Dataset entries:
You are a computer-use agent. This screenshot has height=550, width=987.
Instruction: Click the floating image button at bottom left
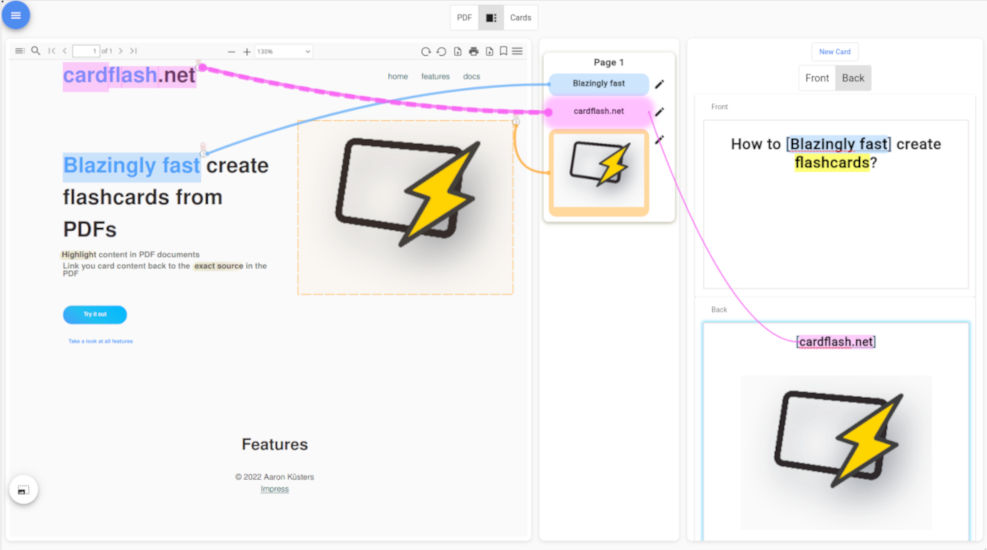click(x=23, y=490)
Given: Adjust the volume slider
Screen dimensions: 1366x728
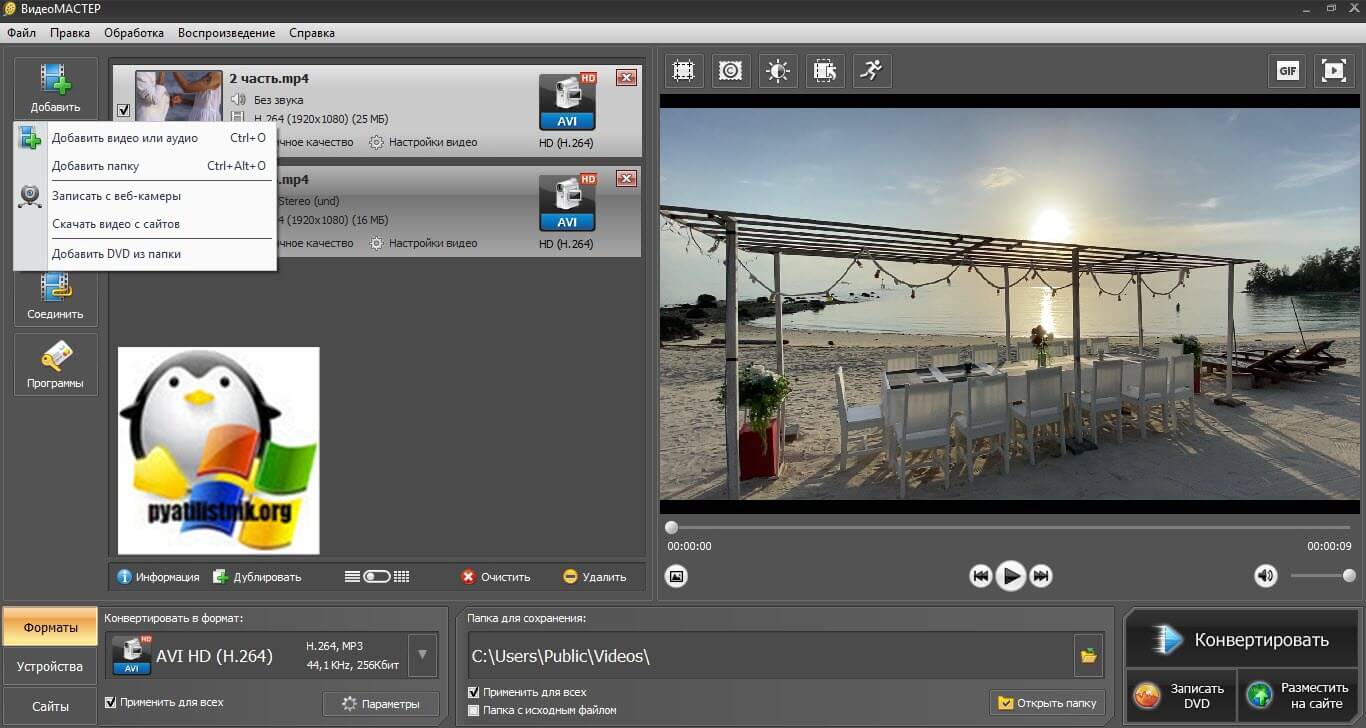Looking at the screenshot, I should (1320, 576).
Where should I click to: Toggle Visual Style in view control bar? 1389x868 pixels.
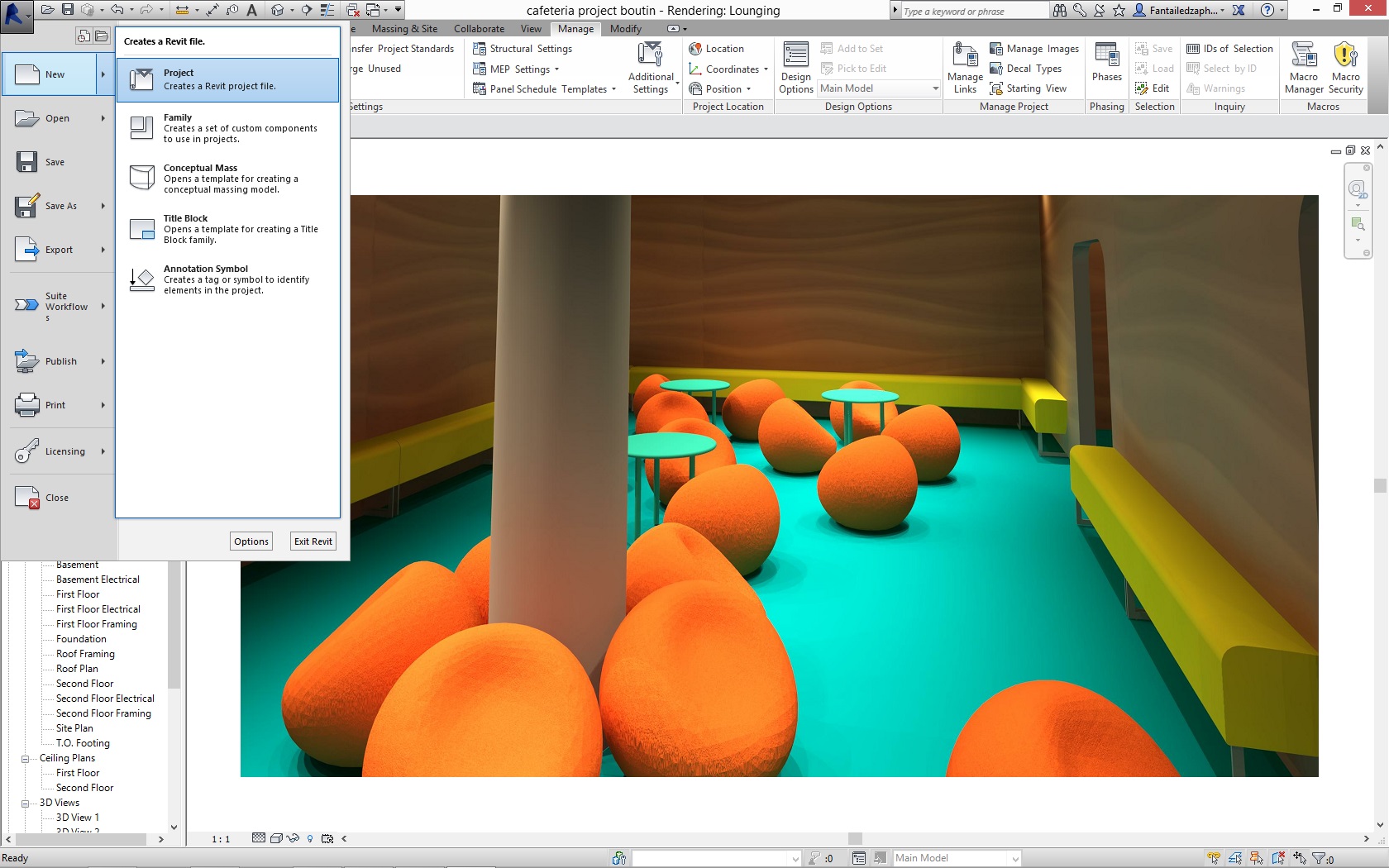(274, 838)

WHAT THE EXERCISE ASKS = Can you give everything from the line containing "Given: Adjust the volume slider" down to the end of the entries again, changing "volume" to "brightness" and leaving all else unchanged, with the pictures left out?

TASK SOLUTION =
Given: Adjust the brightness slider
Screen dimensions: 1366x728
Looking at the screenshot, I should (1320, 576).
Where should I click to: Toggle Visual Style in view control bar? 1389x868 pixels.
(274, 838)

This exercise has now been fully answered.